[START Reading passage]
As far as I can tell, Flash is an advertising delivery platform for the Web. This is why I have not installed the Flash player in my Firefox browser. It saves me (especially when combined with the Adblock Plus Firefox add-on) from a lot of obnoxious animations. And a few security vulnerabilities too, (this latest one is what prompted me to write this quick entry to help readers protect themselves while retaining the option to use Flash).
Despite all the hype about Flash, I very rarely run into a page that requires it for something useful. A few sites are Flash-only (mostly restaurant web sites from my experience, apparently restaurant owners are easy preys for incompetent Web site designers) and when I find one I usually take that as a sign that I am saving myself a lot of frustration by taking my business elsewhere.
[END Reading passage]
[START Given entries]
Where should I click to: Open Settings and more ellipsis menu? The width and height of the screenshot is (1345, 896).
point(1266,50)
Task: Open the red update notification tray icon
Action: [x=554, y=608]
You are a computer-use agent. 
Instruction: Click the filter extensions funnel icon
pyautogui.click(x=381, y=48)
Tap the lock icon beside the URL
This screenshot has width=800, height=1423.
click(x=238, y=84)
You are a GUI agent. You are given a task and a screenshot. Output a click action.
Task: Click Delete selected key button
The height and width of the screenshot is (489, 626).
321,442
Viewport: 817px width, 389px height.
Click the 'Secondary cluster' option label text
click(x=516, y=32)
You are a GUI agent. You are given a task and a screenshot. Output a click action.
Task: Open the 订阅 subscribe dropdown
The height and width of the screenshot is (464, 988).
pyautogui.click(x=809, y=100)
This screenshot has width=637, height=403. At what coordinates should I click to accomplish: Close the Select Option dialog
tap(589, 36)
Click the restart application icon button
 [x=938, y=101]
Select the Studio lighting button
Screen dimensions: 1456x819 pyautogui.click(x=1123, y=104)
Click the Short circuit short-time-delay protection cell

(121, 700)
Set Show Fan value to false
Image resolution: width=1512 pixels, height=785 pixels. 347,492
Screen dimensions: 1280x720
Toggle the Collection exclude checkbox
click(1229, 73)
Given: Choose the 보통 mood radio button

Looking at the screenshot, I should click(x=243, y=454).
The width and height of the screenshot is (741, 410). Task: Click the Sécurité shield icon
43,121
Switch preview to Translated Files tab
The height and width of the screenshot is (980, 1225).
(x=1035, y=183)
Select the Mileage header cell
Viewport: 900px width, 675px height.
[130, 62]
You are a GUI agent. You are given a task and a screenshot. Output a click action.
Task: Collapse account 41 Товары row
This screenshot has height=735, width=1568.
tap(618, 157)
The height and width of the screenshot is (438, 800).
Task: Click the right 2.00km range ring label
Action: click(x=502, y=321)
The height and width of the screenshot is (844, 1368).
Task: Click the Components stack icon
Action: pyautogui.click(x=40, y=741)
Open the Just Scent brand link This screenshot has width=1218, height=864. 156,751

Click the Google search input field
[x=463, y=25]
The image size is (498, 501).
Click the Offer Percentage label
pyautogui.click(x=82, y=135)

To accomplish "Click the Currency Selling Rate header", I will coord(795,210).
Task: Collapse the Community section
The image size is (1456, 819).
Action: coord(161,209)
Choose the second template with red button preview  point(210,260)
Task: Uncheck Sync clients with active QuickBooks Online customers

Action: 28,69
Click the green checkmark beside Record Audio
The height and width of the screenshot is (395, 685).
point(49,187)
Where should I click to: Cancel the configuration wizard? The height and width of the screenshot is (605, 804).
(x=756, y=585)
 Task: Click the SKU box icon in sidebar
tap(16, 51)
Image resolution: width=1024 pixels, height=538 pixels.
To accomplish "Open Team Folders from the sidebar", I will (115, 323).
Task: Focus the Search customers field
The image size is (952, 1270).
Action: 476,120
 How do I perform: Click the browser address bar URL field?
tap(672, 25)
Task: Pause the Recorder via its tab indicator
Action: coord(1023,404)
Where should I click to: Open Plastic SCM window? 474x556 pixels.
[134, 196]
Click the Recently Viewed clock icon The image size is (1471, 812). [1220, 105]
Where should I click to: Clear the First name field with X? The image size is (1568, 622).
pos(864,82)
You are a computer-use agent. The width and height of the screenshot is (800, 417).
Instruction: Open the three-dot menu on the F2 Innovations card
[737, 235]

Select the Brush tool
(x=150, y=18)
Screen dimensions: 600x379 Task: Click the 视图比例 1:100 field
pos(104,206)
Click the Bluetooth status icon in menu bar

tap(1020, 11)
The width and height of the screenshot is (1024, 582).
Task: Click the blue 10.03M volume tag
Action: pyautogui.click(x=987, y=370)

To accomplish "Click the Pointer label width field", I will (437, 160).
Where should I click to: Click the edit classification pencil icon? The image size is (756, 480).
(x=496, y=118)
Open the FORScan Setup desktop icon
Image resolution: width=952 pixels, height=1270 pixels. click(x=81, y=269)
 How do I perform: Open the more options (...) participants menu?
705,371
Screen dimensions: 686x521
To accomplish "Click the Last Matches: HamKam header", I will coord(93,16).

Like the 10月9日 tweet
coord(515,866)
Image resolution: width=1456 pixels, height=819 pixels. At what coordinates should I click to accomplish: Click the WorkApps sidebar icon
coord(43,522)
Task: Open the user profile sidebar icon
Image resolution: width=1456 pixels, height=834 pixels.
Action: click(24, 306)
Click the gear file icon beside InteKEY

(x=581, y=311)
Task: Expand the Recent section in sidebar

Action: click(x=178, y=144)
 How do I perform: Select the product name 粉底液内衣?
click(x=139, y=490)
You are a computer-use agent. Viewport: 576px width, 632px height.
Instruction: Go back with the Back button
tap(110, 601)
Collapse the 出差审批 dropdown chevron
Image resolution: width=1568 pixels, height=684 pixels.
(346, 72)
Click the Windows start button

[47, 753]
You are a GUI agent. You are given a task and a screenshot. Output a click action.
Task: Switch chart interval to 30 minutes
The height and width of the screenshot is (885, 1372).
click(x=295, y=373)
[END Given entries]
Exercise task: Name each software product that appears in the text about Flash, counting Flash and the Flash player as one. Work only from the text about Flash, not from the listing.

Answer to this task: Flash (including the Flash player), Firefox, Adblock Plus